- Goal
Reproduce the listing starting at the line containing "You are a GUI" and ending at the line containing "The width and", swapping "navigation pane" for "sidebar" and keeping everything else the same.

- Exercise input
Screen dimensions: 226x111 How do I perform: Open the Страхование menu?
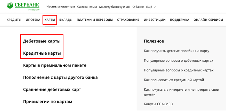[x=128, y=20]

---

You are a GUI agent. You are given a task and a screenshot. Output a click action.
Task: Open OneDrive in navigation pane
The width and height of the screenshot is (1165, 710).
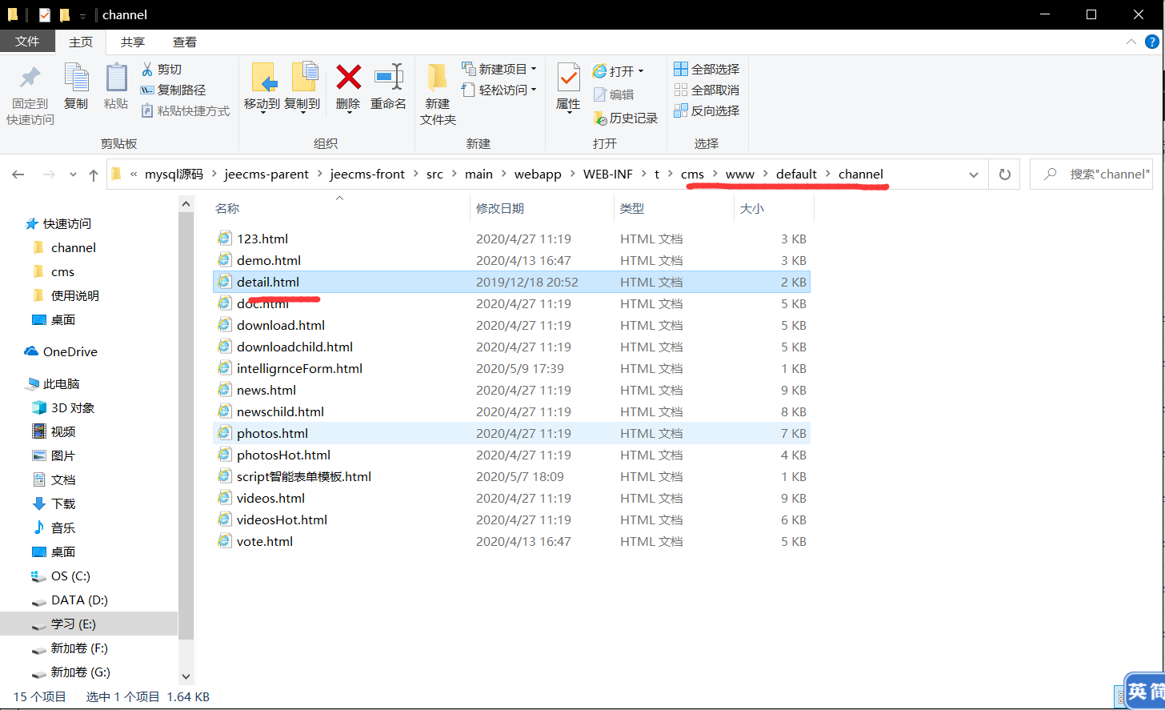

- Solution
You are a GUI agent. You are given a task and a screenshot. Output a click action.
Task: Open OneDrive in sidebar
The width and height of the screenshot is (1165, 710).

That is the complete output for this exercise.